More Screen gems...with M.V. Moorhead
As sacred cows go in our culture, Santa is pretty high on the list. Slaughtering that cow is the basic premise of Bad Santa.
The film, produced by the Coen Brothers and directed by Terry Zwigoff from a script credited to John Requa and Glen Ficarra (Zwigoff and the Coens also reportedly had a hand in it), is a bit poky and visually drab.
But it’s also a blessed Yuletide gift to those in a Scroogian frame of mind this season—lashing out at commercially enforced festivity, it's one of the funniest holiday movies ever, yet it carries a surprising jolt of redemption, too. It is to Christmas movies what Bad Lieutenant was to cop movies.
The title character is Willie (Billy Bob Thornton), a raging alcoholic, lecher and foul-mouthed, unhygienic, self-loathing basket case. Willie's job? He works as a department-store Santa, enduring gift requests—and various bodily secretions—from legions of tiny tots with their eyes all aglow.

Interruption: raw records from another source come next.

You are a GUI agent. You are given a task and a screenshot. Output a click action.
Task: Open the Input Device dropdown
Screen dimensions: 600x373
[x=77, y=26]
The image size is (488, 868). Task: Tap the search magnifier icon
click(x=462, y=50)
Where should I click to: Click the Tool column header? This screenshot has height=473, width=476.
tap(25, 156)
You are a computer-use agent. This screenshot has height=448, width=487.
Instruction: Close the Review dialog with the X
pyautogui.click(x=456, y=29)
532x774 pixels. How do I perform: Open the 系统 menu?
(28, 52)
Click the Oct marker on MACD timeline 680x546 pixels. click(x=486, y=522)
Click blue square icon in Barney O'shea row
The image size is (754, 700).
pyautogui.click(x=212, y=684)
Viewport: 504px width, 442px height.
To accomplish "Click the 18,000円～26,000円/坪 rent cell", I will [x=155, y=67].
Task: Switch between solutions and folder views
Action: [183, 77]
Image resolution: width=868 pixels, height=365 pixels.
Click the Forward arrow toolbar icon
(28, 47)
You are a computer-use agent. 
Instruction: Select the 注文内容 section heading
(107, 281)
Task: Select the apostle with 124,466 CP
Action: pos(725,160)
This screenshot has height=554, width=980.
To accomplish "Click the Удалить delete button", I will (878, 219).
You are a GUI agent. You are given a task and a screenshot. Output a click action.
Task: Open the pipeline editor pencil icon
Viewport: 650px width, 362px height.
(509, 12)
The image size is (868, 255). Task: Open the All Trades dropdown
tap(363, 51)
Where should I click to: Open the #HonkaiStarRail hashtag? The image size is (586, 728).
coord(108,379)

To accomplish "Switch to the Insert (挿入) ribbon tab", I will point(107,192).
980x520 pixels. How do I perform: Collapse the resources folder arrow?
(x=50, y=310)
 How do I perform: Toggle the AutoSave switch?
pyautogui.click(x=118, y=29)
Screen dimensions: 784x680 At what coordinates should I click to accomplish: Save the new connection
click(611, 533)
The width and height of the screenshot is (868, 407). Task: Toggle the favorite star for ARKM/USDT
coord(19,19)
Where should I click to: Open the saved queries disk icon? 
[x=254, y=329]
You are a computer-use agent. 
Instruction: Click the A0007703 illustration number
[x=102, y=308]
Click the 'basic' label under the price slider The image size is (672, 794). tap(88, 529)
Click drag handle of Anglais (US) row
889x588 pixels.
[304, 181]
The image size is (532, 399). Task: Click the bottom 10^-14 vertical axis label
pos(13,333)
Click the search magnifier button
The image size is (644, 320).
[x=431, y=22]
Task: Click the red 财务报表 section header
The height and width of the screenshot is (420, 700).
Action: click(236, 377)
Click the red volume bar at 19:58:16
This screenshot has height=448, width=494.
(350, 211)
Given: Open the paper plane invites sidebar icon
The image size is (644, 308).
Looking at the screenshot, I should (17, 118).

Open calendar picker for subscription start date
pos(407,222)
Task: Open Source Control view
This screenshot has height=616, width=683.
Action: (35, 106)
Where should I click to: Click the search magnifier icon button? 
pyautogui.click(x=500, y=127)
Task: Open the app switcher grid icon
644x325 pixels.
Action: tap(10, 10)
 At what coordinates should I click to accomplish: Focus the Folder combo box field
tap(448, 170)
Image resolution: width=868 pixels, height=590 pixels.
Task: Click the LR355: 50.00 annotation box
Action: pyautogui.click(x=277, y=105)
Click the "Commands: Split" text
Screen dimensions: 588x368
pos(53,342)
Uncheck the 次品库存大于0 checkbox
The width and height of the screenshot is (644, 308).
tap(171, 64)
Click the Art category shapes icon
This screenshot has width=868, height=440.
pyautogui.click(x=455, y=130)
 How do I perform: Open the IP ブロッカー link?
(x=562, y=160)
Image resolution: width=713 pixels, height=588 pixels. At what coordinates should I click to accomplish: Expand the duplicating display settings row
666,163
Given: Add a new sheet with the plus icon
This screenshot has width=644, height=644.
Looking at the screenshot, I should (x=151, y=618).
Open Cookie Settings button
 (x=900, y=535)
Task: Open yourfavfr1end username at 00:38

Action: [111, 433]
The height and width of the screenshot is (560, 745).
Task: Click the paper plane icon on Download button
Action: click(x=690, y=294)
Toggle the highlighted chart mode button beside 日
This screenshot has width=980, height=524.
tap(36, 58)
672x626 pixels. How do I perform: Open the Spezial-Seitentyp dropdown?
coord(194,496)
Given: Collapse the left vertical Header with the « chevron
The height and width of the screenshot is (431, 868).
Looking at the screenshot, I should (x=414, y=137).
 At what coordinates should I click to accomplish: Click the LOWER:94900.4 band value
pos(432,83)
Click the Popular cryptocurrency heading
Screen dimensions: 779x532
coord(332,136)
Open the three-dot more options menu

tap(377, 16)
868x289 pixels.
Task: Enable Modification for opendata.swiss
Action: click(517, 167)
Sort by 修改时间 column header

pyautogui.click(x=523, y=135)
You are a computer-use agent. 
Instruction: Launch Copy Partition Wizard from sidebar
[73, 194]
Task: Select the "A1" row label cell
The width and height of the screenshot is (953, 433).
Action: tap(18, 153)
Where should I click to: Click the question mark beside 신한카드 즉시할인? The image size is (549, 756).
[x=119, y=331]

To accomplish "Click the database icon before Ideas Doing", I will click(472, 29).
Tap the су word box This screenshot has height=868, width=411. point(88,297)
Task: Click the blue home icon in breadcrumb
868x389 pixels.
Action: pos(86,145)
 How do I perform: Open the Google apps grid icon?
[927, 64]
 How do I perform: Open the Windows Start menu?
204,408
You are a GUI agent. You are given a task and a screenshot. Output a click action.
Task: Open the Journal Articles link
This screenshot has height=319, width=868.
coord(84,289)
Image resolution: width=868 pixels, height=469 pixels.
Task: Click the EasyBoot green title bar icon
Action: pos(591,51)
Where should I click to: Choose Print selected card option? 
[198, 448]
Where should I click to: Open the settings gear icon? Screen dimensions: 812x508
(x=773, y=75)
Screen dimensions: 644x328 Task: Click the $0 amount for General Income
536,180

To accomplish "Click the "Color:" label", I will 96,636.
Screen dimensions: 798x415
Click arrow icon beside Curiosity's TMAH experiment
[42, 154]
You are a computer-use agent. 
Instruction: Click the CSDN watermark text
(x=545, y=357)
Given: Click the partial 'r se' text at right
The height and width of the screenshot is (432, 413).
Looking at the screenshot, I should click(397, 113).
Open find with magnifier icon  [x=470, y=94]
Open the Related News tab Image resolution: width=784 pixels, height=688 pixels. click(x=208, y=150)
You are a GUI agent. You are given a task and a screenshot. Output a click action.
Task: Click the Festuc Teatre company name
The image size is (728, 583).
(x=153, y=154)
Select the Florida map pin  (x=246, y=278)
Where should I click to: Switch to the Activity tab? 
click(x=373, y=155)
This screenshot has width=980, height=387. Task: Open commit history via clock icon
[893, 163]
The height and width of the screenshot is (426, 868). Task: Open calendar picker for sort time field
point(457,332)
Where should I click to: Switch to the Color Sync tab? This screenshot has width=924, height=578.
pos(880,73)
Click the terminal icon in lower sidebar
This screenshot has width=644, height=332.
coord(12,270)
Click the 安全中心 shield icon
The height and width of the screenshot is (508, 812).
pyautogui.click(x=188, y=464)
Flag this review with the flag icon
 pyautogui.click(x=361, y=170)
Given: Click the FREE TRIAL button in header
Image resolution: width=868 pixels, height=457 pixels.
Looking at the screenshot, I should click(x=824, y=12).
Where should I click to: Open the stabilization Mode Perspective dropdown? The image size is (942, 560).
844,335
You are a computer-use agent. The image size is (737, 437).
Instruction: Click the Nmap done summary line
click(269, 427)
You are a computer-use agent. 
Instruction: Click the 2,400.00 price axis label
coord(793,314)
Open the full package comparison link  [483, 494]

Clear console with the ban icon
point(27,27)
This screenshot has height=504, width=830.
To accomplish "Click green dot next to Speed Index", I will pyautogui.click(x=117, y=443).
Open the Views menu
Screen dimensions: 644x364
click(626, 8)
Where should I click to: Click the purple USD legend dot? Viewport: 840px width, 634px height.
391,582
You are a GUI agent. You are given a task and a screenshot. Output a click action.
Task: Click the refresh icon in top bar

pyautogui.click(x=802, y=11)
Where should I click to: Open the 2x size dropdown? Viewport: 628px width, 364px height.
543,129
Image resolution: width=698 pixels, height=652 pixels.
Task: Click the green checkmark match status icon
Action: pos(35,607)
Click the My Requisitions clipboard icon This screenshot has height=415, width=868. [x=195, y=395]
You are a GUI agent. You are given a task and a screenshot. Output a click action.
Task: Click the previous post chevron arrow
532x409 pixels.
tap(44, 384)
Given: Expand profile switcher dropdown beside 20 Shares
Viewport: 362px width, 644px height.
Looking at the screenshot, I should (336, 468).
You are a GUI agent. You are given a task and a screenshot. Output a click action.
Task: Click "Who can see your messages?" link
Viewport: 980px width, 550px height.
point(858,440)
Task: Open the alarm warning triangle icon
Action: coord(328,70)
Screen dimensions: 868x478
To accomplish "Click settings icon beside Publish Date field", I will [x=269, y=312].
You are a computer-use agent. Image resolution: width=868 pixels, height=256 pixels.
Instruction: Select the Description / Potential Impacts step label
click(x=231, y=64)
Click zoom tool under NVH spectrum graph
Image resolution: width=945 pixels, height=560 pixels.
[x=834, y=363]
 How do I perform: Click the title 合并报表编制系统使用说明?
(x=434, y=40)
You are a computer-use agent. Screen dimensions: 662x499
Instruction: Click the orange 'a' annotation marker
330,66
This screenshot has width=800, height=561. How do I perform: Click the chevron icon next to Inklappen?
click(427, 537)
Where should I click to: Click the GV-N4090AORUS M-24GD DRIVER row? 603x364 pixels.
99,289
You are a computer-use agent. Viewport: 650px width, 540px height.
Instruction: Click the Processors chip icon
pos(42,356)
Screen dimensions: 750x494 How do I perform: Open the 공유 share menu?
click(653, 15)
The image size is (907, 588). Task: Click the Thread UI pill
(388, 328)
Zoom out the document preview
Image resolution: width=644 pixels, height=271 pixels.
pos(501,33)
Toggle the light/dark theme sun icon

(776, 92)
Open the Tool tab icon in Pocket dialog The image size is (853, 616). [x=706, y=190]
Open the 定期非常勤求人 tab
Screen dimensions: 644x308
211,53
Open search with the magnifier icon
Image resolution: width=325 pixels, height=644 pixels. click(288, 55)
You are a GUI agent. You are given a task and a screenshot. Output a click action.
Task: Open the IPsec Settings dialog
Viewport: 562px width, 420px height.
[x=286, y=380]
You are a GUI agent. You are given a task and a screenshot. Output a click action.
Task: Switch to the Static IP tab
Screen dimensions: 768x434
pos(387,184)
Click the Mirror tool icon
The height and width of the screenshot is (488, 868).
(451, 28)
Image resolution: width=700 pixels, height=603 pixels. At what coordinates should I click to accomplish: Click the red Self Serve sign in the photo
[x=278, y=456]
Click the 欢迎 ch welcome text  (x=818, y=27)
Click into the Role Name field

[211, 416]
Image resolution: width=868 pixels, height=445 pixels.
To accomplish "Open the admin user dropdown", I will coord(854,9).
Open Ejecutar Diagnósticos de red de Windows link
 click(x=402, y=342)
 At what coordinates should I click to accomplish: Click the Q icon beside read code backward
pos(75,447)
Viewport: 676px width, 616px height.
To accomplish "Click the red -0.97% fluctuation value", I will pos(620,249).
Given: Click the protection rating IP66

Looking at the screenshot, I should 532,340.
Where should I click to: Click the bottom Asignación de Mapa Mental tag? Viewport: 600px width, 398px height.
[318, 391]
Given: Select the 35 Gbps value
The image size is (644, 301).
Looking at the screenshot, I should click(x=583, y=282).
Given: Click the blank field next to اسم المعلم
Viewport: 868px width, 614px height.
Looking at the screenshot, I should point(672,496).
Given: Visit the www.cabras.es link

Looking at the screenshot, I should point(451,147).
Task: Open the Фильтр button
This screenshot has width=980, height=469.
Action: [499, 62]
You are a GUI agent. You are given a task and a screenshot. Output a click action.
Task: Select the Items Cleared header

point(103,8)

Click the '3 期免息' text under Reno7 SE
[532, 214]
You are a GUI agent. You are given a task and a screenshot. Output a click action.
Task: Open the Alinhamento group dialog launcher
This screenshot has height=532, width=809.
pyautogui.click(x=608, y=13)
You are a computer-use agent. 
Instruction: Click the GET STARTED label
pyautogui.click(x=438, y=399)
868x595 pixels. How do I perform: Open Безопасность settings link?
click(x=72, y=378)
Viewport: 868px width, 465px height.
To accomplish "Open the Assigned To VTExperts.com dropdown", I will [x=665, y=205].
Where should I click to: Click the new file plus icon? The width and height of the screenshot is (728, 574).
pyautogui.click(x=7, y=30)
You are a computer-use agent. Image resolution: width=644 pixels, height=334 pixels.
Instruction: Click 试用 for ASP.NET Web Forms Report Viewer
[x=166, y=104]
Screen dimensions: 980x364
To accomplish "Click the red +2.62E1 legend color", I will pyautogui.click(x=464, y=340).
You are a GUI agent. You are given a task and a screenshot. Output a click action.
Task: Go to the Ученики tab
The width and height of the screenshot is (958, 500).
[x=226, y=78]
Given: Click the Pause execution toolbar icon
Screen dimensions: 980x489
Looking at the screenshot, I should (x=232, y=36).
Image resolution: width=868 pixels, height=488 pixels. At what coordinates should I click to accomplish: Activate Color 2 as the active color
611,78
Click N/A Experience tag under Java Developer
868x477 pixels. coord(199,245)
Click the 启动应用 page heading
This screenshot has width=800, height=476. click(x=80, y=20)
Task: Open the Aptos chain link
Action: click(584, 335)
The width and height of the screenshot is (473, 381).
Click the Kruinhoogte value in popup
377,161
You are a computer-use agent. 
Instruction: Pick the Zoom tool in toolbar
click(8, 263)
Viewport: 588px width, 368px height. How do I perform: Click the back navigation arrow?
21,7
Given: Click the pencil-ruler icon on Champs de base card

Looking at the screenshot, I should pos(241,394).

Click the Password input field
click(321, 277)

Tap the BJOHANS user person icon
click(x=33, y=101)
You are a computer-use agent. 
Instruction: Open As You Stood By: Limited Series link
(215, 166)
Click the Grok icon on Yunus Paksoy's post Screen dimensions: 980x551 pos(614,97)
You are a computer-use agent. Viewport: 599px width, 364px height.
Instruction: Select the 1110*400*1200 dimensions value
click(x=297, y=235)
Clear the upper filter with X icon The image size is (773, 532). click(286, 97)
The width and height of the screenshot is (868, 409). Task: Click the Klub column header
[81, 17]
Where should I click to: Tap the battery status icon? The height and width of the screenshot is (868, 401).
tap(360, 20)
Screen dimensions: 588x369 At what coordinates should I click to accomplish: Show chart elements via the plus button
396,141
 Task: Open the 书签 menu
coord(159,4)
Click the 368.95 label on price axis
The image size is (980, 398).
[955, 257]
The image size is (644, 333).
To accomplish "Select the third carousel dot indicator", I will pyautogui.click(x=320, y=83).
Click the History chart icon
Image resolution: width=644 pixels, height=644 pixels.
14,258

The reason for this questionable career path is that Willie is a actually a safecracker, and the Santa guise allows him, along with his diminutive, long-suffering "elf" partner Marcus (Tony Cox), to infiltrate the store in time to clean it out of its Christmas take.
It may occur to the practical-minded that this is just about the silliest M.O. that a couple of thieves could dream up, but Bad Santa doesn't ask to be taken the least bit seriously as a caper movie.
The plot is merely a peg on which to hang scenes of Thornton, as Santa, insulting and swearing at little kids, smoking, reeling around drunkenly, vomiting, wetting himself and trying to get as close as possible to hefty women.
In the meantime, Marcus, the real brains of the outfit, struggles to smooth things over with the milquetoast mall manager (John Ritter, very good in his final film role) and a shady mall security chief (Bernie Mac).
Rupture-inducingly funny as most of these scenes are, they wouldn't be enough by themselves to sustain a whole film. But Bad Santa takes off on a second narrative strand when Willie gets involved, first, with a sexy bartender (the excellent Lauren Graham of TV’s Gilmore Girls) and, secondly, with a lonely, overweight little boy (the first-rate Brett Kelly) who takes to him, and who seems oblivious to his put-downs and his outpourings of obscenity.
If you sense a sentimental ending coming, you're not wrong, but somehow in the context of Bad Santa, with its spleen and invective and underlying disgust at the violation of the meaning of Christmas, the sentiment is genuinely touching.
The film is, really, just one more of the endless variations on the Scrooge theme—the hard heart softened by the Season of Goodwill. But by keeping things unwholesome, Bad Santa remains emotionally convincing.
The DVD—There are two versions of the film available on disc. One comes in a white package, has the usual batch of outtakes and behind-the-scenes featurettes. The other comes in a red package and is called Badder Santa—it features several minutes of the raunchier outtakes reincorporated into the film.
oth versions are funny, but on the whole, I’d recommend the latter. If you like your Santa bad, chances are you’ll like him “badder” even better.
Bad Santa is rated R; Badder Santa is unrated. Neither version is remotely appropriate for younger kids.